Marty Flynn still remembers the silence...33 years later. The eerie silence belied the horror waiting inside an old Brooklyn duplex.
"I walked upstairs and looked in her room and found her on her bed." It was his sister.
The scene was disturbing. Mary Anne Flynn, a 33-year-old nurse, was raped and strangled.
Cleveland Police quickly focused on neighbor Tony Apanovitch, a roughneck drinker with a sordid past of sex offenses. He once painted Flynn's home, but she feared him.
But despite a bloody crime scene, there was no physical evidence...not yet anyway.
"Anthony Apanovitch is a violent killer and rapist," says Cuyahoga County Prosecutor Michael O'Malley. "I have no doubt whatsoever about that."
O'Malley says Apanovitch had already been convicted of forcibly raping a 16-year-old in 1976. But the conviction was reversed and he pleaded guilty to sexual battery.
8 years later, he was sentenced to death in the Mary Anne Flynn case. But in a stunning move, Judge Robert McClelland ordered a new trial and set Apanovitch free on a $100,000 bond last year.

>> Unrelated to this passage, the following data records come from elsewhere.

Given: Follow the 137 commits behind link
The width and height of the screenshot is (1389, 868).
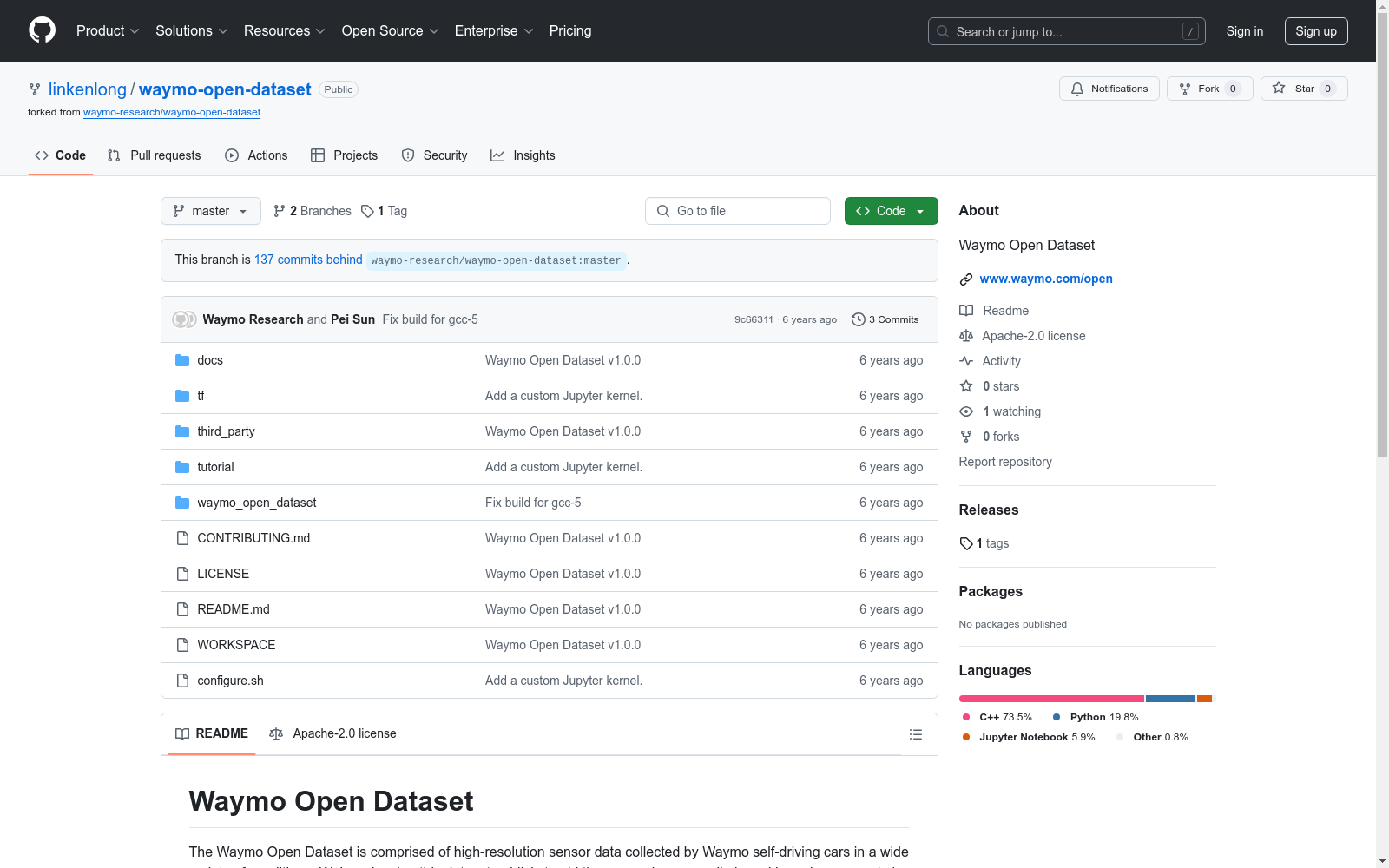Looking at the screenshot, I should (x=308, y=260).
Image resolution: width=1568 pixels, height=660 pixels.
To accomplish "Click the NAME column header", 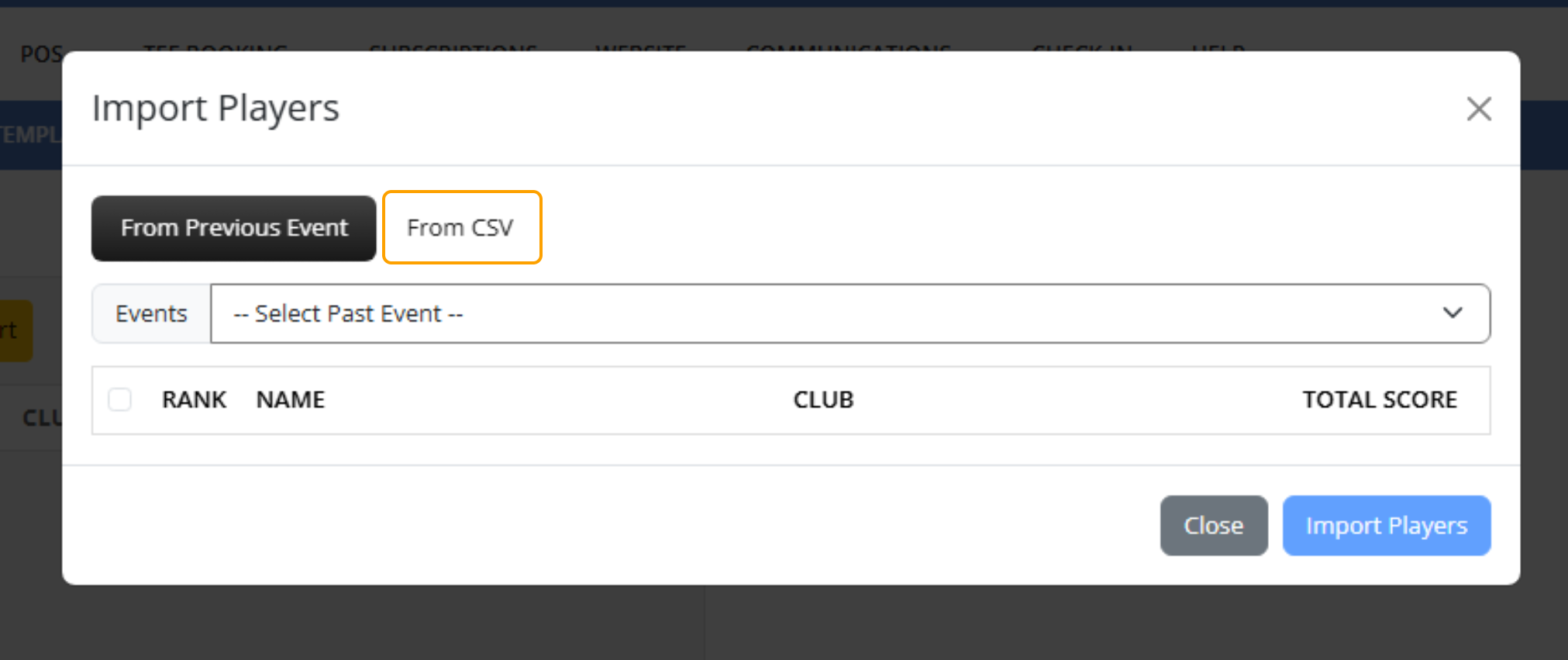I will 290,399.
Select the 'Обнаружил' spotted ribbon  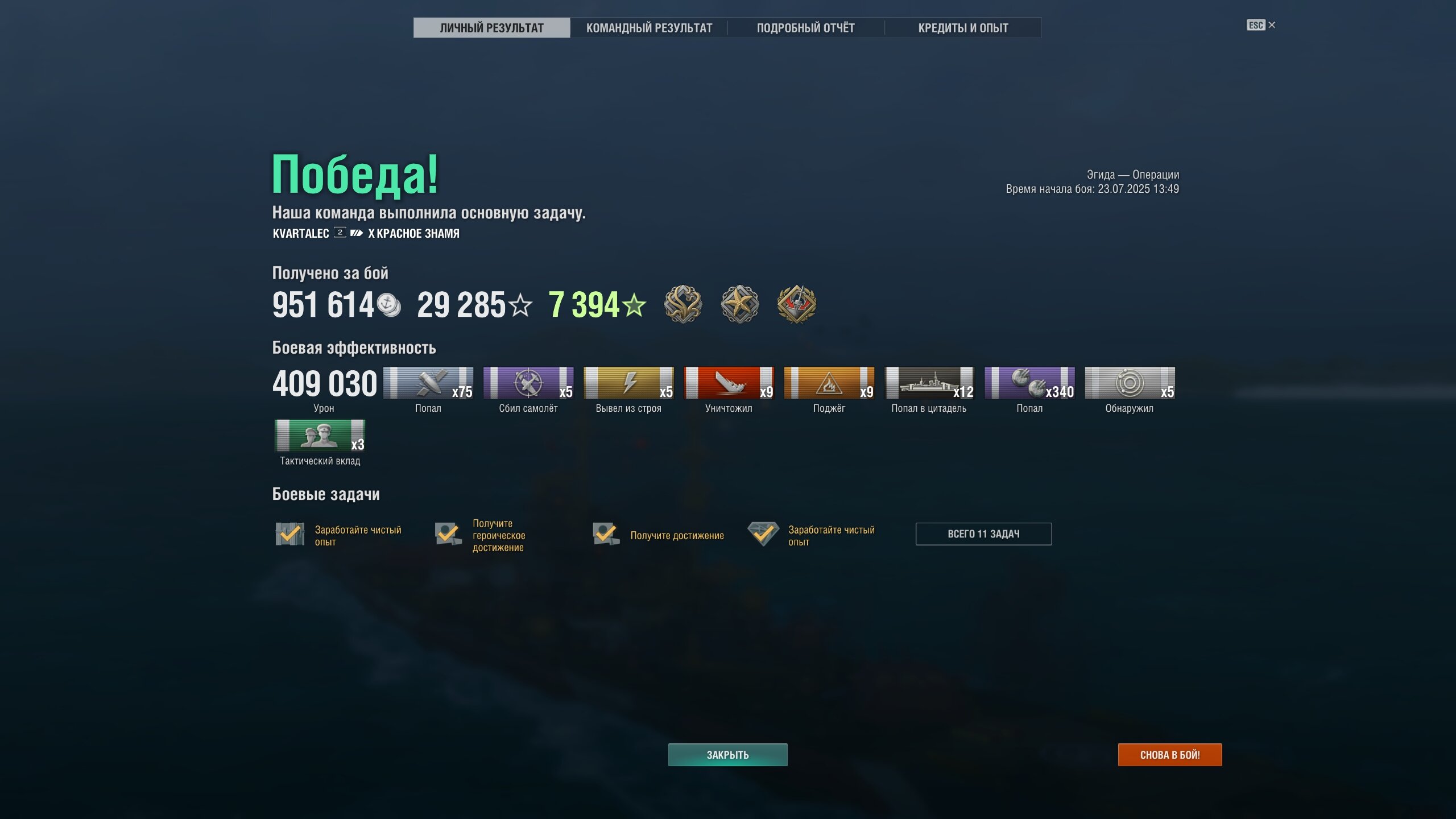1130,383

"I don't know if society is ever really safe with a sex offender back in their midst," says Marty Flynn.
Judge McClelland sided with Apanovitch based on a single new DNA test. While that one DNA test excluded Apanovitch, another test in 2007 showed his semen on Mary Anne Flynn's body.
The family can't believe what's happening.
"It was very upsetting," says Marty Flynn's wife Kate. "I couldn't understand how one person could just sweep in and make this pronouncement and all of a sudden he's out on the street."
The 62-year-old Apanovitch is a free man living in Akron. He's married and riding motorcycles.
O'Malley is appealing Judge McClelland's decision. "The evidence was strong when he was convicted, it's even stronger now," he tells The Investigator, Tom Meyer.
He calls Apanovitch 'a violent sex offender and thief who poses a threat to public safety.'
"I really believe there's only one place Mr. Apanovitch should be, and that's behind bars."
Prosecutors have appealed the judge's ruling all the way to the Ohio Supreme Court. A decision is months away. Even if the state loses, prosecutors say they will take Apanovitch to trial for the murder.